Although generally termed a bold biter, the perch is extremely abstemious in winter, and scarcely ever bites in that season, but in the middle of a warm sunshiny day; he bites best in the latter part of the spring, from seven to eleven in the forenoon, and from two to six in the afternoon, except in hot and bright weather, and then from sunrise to six in the morning, and in the eve from six to sunset. If a day be cool and cloudy, with a ruffling south wind, perch will bite during the whole of it.

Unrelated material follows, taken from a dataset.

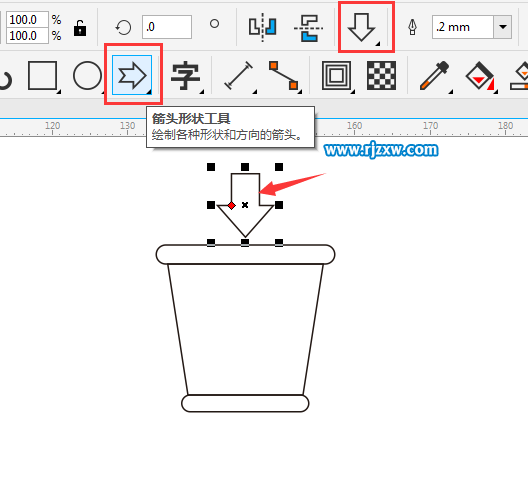The height and width of the screenshot is (484, 528).
Task: Toggle the lock ratio padlock
Action: pyautogui.click(x=80, y=28)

In clear water, sometimes a dozen or more of perch have been observed in a deep hole, sheltered by trees or bushes; by using fine tackle and a well-scoured worm, the angler may see them strive which shall first seize it, until the whole shoal have been caught.
The perch may be angled for and taken until the end of September, and indeed at particular times all the year round; but the preferable season is from the beginning of May, to the middle of July.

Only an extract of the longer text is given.